- SOURCE:
=-=-=

The SHIP Dispatcher reads a flat config list (`SHIP_EVENTS`) and classifies telemetry events
into subsystems and SHIP transition types (`error_activation` / `error_recovery`).
The CaseGenerator then builds time-windowed process mining cases around those events.

## Step 1: Imports and Data Loading

In [None]:
import os
import sys
import warnings

import pandas as pd
import pm4py
import matplotlib.pyplot as plt
from IPython.display import display, Image

from examples.example_5.ship_config import SHIP_EVENTS
from examples.example_5.ship_dispatcher import dispatch_ship_events
from examples.example_4.case_generator import CaseGenerator
from examples.example_4.variant_visualization import visualize_chevron_variants

In [None]:
# Reuse the parsed telemetry from example_4 — no need to re-parse the raw AIM CSV.

=-=-=

Records of locating words and elements
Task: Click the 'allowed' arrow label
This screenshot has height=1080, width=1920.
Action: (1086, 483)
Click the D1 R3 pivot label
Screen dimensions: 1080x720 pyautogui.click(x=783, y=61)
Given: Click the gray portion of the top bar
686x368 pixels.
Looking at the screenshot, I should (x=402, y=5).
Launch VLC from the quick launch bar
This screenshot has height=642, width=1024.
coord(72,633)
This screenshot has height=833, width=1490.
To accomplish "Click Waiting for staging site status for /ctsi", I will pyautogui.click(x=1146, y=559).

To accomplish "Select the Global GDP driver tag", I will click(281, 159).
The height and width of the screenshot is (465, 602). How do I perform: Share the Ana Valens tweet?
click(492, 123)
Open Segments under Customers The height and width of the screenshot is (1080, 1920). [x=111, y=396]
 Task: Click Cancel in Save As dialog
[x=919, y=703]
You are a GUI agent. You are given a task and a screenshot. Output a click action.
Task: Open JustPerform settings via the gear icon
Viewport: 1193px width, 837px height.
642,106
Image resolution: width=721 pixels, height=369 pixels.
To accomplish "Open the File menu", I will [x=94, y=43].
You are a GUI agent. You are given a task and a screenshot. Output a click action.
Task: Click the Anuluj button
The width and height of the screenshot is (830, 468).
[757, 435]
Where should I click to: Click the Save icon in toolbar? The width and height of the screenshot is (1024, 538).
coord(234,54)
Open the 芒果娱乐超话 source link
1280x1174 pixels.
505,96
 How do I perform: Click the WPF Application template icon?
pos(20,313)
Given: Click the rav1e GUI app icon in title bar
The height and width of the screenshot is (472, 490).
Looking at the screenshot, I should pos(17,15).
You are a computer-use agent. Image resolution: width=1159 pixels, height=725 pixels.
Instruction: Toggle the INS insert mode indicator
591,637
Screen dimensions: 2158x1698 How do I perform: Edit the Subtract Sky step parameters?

=-=-=

- TO BE DONE:
1 > Reproduce the passage of the SHIP Dispatcher text starting at "from examples.example_5.ship_config import" and ending at "raw AIM CSV.".
2 > Carry on with the SHIP Dispatcher text, picking up after its final line.

- TASK ANSWERS:
1 >
from examples.example_5.ship_config import SHIP_EVENTS
from examples.example_5.ship_dispatcher import dispatch_ship_events
from examples.example_4.case_generator import CaseGenerator
from examples.example_4.variant_visualization import visualize_chevron_variants

In [None]:
# Reuse the parsed telemetry from example_4 — no need to re-parse the raw AIM CSV.

2 >
DATA_PATH = "../example_4/data/processed/FSAE_Endurance_Full_parsed.csv"

df = pd.read_csv(DATA_PATH)
df["time.absolute"] = pd.to_datetime(df["time.absolute"])

print(f"Loaded {len(df):,} rows x {df.shape[1]} columns")
print(f"Session: {df['time.absolute'].min()} → {df['time.absolute'].max()}")
print(f"Duration: {(df['time.absolute'].max() - df['time.absolute'].min()).total_seconds():.1f} s")

Loaded 190,587 rows × 76 columns
Session: 2016-05-14 16:27:26.010000+00:00 → 2016-05-14 16:59:11.556000+00:00
Duration: 1905.5 s


## Step 2: Data Exploration for Threshold Calibration

Review key channel statistics to confirm the thresholds in `ship_config.py` are data-appropriate.
Adjust the config and re-run the dispatcher if distributions suggest different values.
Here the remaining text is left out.